Opec and Russia are primed to start unwinding the record oil supply cuts agreed earlier this year, as they aim to raise production without undermining a recovery in crude prices. The oil cartel and its allies are set to scale back the cuts of 9.7m barrels a day that took effect in May to 7.7m b/d from August, Opec delegates said on Wednesday.
It would be the first test of their ability to start returning to the market the equivalent of almost 10 per cent of global crude output, which was removed this spring after Covid-19 lockdowns and travel bans crushed oil demand.
It confirms the expectation since the latest Opec meeting that oil producers would reduce cuts to 7.7m b/d from August until the end of the year, before tapering further to 5.8m b/d between January 2021 and April 2022.
The move is being closely watched by oil traders after the cuts helped crude recover from below $20 a barrel in April to about $40 a barrel on Wednesday.
Prices have also been supported by the gradual reopening of the global economy, which has pushed demand higher and the oil market into a deficit. But adding back production is a delicate act, at a time when new coronavirus cases in the US and elsewhere are soaring.

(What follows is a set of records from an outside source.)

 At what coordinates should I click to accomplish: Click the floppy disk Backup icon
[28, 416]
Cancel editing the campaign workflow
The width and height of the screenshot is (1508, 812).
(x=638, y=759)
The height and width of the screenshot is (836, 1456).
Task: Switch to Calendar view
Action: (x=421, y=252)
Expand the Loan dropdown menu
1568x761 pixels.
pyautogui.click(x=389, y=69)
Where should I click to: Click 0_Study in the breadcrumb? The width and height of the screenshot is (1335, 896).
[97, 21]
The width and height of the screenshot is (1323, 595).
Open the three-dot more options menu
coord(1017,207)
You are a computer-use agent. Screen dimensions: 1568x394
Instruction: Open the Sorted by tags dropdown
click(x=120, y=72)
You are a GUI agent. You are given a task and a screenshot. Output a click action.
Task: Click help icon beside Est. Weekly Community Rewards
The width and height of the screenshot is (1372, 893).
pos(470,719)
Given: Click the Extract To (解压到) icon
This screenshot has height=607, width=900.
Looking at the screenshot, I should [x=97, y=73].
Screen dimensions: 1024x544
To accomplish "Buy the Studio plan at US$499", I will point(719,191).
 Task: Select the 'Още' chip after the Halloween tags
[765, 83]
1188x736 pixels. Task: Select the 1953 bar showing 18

Donald Trump, US president, has championed April’s historic supply deal as a way to protect America’s shale oil industry, which has been hit hard by the dramatic drop in prices.
Brent crude, the international benchmark, traded near $70 a barrel at the start of this year.
Investors pull green levers to reshape the energy sector Prince Abdulaziz bin Salman, Saudi Arabia’s oil minister, appeared conscious of this risk as he opened the virtual Opec meeting on Wednesday. “The extra supply resulting from the scheduled easing of [the] production cut will be consumed as demand continues on its recovery path,” he said.
In his remarks, the minister added that the increase in production might be smaller than expected as countries that did not meet their supply cuts targets in the first three months of the deal hold back some production as a form of compensation. He said this could mean the cuts would only shrink to about 8m b/d if countries such as Iraq and Nigeria did not release as many barrels on to the market.
Prince Abdulaziz also indicated that, while Saudi Arabia’s production would increase in August, it would only be to supply the domestic market, where power demand for air conditioning jumps in the summer months. The kingdom’s exports are expected to remain steady in August.
Saudi Arabia, which this year launched a price war to punish rival producers by flooding the market with its crude, has since sought to emphasise that the move was an “unwelcome departure” from its oil policy. Alexander Novak, Russia’s energy minister, said on Wednesday that oil nations were moving into the “second phase” of the supply agreement. “The market is very close to balance,” he added. Officials have been meeting more frequently to track the oil market during the Covid-19 crisis, with key decisions taking place outside of the traditional twice-yearly gatherings in Vienna.